◆ Selected excerpt
-------------------------

EL PASO, Texas - The Central Appraisal District recently reached a settlement with El Paso's biggest taxpayer, which left the City and some other taxing entities facing multi-million dollar shortfalls in their budgets.
Western Refining was appraised in 2011 at $280 million and jumped to $780 million or about a 300 percent increase last year. But a settlement at $320 million has left some taxing entities more than just a little short on their budgets.
"Recently we've been advised by the Central Appraisal District that's there has been a settlement with Western Refining," City Chief Financial Officer Carmen Arrieta-Candaleria told City Council during this week's meeting, setting off a storm of criticism of the CAD.
"It's almost like they make this stuff up," City Rep. Susie Byrd said.
"This to me seems to be utterly ridiculous," City Manager Joyce Wilson said. "One, you're off this much. Two, you say you're sure you're going to fight it and then you settle? And for a huge, huge impact."
The more than 150-percent change is appraisal value is expected to cost the City about $3 million toward its annual budget.
"That $3 million impact with only a quarter of the year left, you can triple that," Mayor John Cook told Council.
The City of El Paso isn't the only taxing entity being hit hard. The difference in estimated tax, as a result of the settlement, will be about $1.7 million less for the County, a whopping $5.3 million for the El Paso Independent School District, about a half million less for El Paso Community College and more than $800,000 less for University Medical Center.

-------------------------

Recorded data
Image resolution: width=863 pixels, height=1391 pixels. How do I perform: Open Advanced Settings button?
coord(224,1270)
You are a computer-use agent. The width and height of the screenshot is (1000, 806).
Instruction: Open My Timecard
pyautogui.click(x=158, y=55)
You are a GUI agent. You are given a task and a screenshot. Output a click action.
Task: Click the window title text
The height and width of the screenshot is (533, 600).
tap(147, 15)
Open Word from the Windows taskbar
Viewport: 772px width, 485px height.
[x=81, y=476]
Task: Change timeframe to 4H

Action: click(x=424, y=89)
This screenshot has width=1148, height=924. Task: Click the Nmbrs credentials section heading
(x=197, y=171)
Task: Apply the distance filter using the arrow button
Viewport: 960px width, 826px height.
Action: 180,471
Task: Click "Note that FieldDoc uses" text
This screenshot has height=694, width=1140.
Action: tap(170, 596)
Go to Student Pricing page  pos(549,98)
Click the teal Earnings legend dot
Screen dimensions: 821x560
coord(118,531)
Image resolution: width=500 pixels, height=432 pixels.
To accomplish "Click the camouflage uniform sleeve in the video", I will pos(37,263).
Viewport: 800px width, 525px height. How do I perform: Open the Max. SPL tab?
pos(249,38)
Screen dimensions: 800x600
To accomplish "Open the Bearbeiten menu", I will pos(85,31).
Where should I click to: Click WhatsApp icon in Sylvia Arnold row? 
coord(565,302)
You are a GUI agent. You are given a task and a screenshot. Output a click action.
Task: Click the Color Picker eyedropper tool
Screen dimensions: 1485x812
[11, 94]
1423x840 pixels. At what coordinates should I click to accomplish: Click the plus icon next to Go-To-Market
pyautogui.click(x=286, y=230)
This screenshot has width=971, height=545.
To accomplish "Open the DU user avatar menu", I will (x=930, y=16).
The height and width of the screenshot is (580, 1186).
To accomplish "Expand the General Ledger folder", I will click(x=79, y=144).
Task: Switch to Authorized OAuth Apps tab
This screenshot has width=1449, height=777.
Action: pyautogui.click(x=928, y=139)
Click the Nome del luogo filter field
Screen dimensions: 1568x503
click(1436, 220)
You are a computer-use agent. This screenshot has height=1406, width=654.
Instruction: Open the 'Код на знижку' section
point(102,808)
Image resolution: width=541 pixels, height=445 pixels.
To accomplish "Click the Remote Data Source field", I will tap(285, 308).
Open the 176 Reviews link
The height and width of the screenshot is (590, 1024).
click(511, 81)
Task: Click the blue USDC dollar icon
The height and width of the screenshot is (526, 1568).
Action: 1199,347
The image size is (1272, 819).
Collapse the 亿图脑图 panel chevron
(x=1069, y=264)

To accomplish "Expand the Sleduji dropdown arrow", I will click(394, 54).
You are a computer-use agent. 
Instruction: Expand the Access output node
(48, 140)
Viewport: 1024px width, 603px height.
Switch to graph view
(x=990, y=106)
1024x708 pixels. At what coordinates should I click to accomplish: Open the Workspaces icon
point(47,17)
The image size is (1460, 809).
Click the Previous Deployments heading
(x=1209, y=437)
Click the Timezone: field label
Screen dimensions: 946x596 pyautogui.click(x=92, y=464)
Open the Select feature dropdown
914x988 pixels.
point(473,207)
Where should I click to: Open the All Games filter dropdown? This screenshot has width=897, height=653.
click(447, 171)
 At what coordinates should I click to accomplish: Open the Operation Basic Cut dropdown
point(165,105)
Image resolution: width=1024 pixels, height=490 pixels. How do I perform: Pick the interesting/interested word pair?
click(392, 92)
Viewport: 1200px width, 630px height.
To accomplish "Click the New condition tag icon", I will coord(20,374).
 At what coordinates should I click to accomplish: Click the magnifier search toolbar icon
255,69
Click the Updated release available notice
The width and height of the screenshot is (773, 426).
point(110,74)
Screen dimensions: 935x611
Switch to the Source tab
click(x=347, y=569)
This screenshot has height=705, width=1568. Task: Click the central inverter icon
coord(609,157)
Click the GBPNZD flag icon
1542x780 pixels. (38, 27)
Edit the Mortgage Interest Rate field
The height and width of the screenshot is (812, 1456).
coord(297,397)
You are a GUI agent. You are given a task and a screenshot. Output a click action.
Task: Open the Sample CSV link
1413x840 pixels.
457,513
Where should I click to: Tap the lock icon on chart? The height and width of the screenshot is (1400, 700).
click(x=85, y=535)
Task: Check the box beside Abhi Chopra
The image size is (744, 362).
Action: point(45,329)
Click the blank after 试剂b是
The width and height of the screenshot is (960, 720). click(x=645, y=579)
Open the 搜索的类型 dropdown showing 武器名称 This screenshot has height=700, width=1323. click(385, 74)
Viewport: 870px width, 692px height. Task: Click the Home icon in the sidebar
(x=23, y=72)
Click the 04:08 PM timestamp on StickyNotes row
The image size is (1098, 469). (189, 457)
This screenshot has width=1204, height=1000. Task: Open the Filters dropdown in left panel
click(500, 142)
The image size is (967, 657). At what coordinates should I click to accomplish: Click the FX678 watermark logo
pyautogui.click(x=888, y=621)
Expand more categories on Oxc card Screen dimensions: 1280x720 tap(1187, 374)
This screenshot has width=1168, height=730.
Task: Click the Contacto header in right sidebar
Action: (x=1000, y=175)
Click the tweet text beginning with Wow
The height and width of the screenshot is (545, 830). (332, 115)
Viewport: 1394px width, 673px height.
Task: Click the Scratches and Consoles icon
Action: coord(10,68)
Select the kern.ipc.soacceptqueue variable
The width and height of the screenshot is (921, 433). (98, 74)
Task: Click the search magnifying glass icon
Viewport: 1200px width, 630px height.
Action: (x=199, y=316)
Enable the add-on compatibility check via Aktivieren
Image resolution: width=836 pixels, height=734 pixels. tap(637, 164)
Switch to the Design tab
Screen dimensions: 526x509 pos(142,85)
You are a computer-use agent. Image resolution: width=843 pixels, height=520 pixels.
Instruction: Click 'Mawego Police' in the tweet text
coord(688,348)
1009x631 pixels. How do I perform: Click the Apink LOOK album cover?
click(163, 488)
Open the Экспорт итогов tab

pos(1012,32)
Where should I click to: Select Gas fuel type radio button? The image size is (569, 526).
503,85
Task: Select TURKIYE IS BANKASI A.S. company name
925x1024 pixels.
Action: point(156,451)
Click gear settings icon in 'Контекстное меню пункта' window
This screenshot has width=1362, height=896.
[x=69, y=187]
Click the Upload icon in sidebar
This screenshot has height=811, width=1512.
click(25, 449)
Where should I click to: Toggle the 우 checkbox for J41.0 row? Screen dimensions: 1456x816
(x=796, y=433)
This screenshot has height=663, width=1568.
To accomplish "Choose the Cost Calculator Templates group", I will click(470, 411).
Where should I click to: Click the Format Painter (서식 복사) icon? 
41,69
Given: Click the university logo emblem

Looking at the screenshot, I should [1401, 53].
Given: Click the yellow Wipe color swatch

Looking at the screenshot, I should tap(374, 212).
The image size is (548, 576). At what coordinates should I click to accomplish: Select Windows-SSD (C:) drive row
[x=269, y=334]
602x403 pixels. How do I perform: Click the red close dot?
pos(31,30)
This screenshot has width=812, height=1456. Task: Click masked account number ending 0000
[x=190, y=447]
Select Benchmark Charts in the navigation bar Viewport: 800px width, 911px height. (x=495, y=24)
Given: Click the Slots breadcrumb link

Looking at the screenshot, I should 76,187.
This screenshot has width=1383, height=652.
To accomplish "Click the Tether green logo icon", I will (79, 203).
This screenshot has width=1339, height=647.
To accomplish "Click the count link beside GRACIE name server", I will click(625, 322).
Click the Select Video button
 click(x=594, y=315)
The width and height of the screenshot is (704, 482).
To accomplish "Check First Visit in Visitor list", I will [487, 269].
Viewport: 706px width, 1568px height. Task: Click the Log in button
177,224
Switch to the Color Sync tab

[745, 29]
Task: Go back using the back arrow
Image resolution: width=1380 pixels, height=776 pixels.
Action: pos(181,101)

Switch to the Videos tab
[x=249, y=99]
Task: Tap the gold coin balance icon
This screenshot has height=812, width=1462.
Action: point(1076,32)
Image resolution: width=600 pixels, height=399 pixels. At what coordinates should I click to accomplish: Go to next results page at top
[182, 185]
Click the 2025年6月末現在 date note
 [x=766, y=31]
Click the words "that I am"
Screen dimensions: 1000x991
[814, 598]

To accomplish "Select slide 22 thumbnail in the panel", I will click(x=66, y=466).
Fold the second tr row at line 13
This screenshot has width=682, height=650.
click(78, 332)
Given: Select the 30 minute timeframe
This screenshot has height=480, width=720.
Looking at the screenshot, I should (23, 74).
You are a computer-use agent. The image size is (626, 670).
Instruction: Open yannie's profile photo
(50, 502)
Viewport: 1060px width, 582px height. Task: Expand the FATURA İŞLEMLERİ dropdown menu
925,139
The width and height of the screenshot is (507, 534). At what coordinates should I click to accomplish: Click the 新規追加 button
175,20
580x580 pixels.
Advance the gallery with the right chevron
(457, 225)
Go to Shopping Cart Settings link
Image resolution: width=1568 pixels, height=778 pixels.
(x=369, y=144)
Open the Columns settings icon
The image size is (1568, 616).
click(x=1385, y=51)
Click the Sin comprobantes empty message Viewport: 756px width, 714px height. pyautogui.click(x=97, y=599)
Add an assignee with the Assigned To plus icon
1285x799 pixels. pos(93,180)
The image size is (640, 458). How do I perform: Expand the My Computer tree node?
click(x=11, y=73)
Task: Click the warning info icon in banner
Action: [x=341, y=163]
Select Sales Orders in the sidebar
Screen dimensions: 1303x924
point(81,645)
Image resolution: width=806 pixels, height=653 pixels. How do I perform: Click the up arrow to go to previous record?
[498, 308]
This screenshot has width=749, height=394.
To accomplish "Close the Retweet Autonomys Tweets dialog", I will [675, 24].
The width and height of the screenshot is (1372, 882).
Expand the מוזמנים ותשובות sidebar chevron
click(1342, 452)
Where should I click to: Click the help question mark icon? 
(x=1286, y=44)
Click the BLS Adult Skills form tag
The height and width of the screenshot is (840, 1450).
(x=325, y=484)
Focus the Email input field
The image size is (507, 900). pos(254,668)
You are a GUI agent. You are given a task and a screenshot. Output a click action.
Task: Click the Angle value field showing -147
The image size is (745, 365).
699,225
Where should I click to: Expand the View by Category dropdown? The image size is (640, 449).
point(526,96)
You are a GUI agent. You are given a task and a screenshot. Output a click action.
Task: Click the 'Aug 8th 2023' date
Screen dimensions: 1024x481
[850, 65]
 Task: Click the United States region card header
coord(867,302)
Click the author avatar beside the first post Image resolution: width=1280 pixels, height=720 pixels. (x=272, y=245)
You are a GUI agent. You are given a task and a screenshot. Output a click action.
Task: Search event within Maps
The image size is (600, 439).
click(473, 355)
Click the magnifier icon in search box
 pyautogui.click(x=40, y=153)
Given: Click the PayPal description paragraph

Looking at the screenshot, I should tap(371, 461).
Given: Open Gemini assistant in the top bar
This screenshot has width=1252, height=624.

-------------------------

◆ Directions
**a.** Please list every person quoted in the article about the Western Refining appraisal settlement, along with the title the article gives each one.
**b.** In the Western Refining article, what value did the settlement set for the company?

◆ Solutions for each task
**a.**
Carmen Arrieta-Candaleria, City Chief Financial Officer
Susie Byrd, City Rep.
Joyce Wilson, City Manager
John Cook, Mayor

**b.** $320 million